Намечая бессознательное сходство между скорбной музыкой Брамса, поэзией вкрадчивой грусти Верлена, драмами Ибсена, философией Ницше, офортами М. Клингера («О смерти»), пластическим ритмом Родена и маскарадом противоестественной красоты Бердслея, Маковский дает суммарный образ художника конца века, который влеком открывшимся ему змеением красоты и который дерзновенно пытается преодолеть в творчестве различаемый им всюду неизбывный трагизм существования: «Он ужасается и позирует, бичует, молится и развратничает…»{38}.
Вторая книга «Страниц художественной критики» (1909) имела подзаголовок «Современные русские художники». Это уже зрелое и оригинальное произведение Маковского, хотя и в нем различимо влияние «Истории русской живописи в XIX веке» (1902) Бенуа. В центр книги поставлен вопрос о смысле русского национального искусства, что говорило о внимании автора к принципиальному спору между Бенуа и Д. Философовым по поводу живописи А. Иванова и В. Васнецова, а также его верности любимой теме Дягилева, впервые заявленной в нашумевшей статье «Сложные вопросы», публиковавшейся в первых номерах «Мира искусства».
Противопоставление России Европе, считает Маковский, привело к заведомо ложному выбору — либо к отречению от всего западного (в соединении с некритичной идеализацией допетровской Руси и всех проявлений «византинизма»), либо от всего национального. Развитие же русской идеи как живого и развивающегося в веках начала можно понять, лишь преодолев роковое идеологическое противопоставление:
«Наши крылья — та живая культурная идея, которая еще так плохо понята, идея, соединяющая „Россию и Запад“, идея новой России, благоговейной к своим старым корням, потому что они создали ее прошлое и еще питают великую темную душу народа, и — России, устремленной к будущему, приобщившейся к культурному строительству Европы — „нашей второй родины“, как говорит Достоевский»{39}.

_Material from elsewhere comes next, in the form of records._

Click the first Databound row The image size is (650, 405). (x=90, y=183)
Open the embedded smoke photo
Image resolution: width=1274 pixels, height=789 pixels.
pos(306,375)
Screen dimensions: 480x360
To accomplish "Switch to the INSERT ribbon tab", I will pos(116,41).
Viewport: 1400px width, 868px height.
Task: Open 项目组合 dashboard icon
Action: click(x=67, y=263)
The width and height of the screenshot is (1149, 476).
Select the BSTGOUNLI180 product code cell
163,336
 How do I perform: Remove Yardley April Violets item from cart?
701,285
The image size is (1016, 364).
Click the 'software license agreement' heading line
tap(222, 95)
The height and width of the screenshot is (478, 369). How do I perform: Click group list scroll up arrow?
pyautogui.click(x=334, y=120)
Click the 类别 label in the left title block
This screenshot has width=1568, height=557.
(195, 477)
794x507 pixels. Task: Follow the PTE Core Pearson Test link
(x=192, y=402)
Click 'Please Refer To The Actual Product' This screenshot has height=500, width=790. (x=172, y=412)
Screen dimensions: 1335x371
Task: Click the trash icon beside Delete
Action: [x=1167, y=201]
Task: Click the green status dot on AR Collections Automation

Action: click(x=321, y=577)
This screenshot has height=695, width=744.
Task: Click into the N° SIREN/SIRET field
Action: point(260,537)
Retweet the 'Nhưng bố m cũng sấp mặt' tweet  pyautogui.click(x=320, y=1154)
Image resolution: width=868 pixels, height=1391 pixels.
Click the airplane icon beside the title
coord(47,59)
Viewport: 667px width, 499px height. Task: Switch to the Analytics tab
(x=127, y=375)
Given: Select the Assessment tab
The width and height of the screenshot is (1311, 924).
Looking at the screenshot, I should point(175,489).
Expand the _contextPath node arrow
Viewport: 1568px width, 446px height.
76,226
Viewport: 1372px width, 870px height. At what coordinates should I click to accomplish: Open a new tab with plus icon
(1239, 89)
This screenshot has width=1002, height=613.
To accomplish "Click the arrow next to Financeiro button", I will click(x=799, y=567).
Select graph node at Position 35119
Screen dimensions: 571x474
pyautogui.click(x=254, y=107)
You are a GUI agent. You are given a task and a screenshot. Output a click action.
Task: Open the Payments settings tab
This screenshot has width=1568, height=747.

Иными словами, отзывчивость русской культуры в силу известной неравномерности развития всегда делала ее открытой влияниям (византийским, скандинавским, монгольским), которые на русской почве постепенно делались национально-творческой силой. Познавая других, познаешь себя — таков лозунг Маковского, позволяющий ему видеть в выпячивании лишь одной составной части русской самобытности только «псевдорусский ренессанс». Отсюда и его парадокс: «…мы плохие европейцы оттого, что недостаточно русские»{40}.
Переосмысляя тезис Бенуа о «двух реализмах» в живописи («натуральная школа передвижников», идеореализм нового поколения), Маковский предлагает обобщенный образ двух основных типов современного национального живописца — тенденциозного «народника» (видящего в российской древности и вековых святынях прежде всего проявление отсталости и компенсирующего этот «обскурантизм» гражданской тенденцией сюжета), с одной стороны, и мастера, для которого прошлое имеет длящийся характер, — с другой. Этот «русский европеец», настойчиво постигая секреты иностранных художников, углубляет свою национальную самобытность, поскольку утончившееся эстетическое зрение дает ему все шансы заново открыть красоту елисаветинского или екатерининского времени.